▶ _Exercise requirements_:
- A) In the forum thread about finding a globular bottle, how many gallons should the bottle hold?
- B) Write the next post for the forum thread about finding a globular bottle, following on from its last reply.

▶ _Excerpt_:
=======

# Where to buy globular bottle?



## Johnv713 (Jan 18, 2015)

Does anyone know I can find one that can hold 5-10 gallons? Similar to this one. Just need one for a project I'm working on. Doesn't have to. Be antique.
http://littlegreenfootbal...29/webbottlegarden.jpg

Thanks!


----------



## Robby Raccoon (Jan 18, 2015)

That one is modern, about all I know. I'd look into places that do Home Decor, crafts, decorator items-- like Pier One Imports, Hobby Lobby, Jo An Fabrics even. Lol.


----------



## Johnv713 (Jan 19, 2015)

It's about 40 year old or possibly a bit older.Will check out the places you mentioned.Thanks!


----------



## Robby Raccoon (Jan 19, 2015)

By modern I meant that it wasn't done by hand--in any way-- back like a century ago. The seam clearly goes up the lip. Good luck.

=======

▶ _Supplied data_:
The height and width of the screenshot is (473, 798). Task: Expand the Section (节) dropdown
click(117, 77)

=======

▶ _Exercise responses_:
- A) 5 to 10 gallons.

- B)
	

	
	
		
		

		
			










Popular too.  The first two I'm not sure about how real they are, but the second looks real.


----------



## cowseatmaize (Jan 19, 2015)

In the U.S. we call them flea markets, boot sale in the U.K I think. I don't know what they're called in Spain, Portugal, Italy etc. but those would be good sources to look in.[]


----------



## Johnv713 (Jan 20, 2015)

Bear...wow those look super neat. going to make one today.

Will also try the local flea market too..thank you both!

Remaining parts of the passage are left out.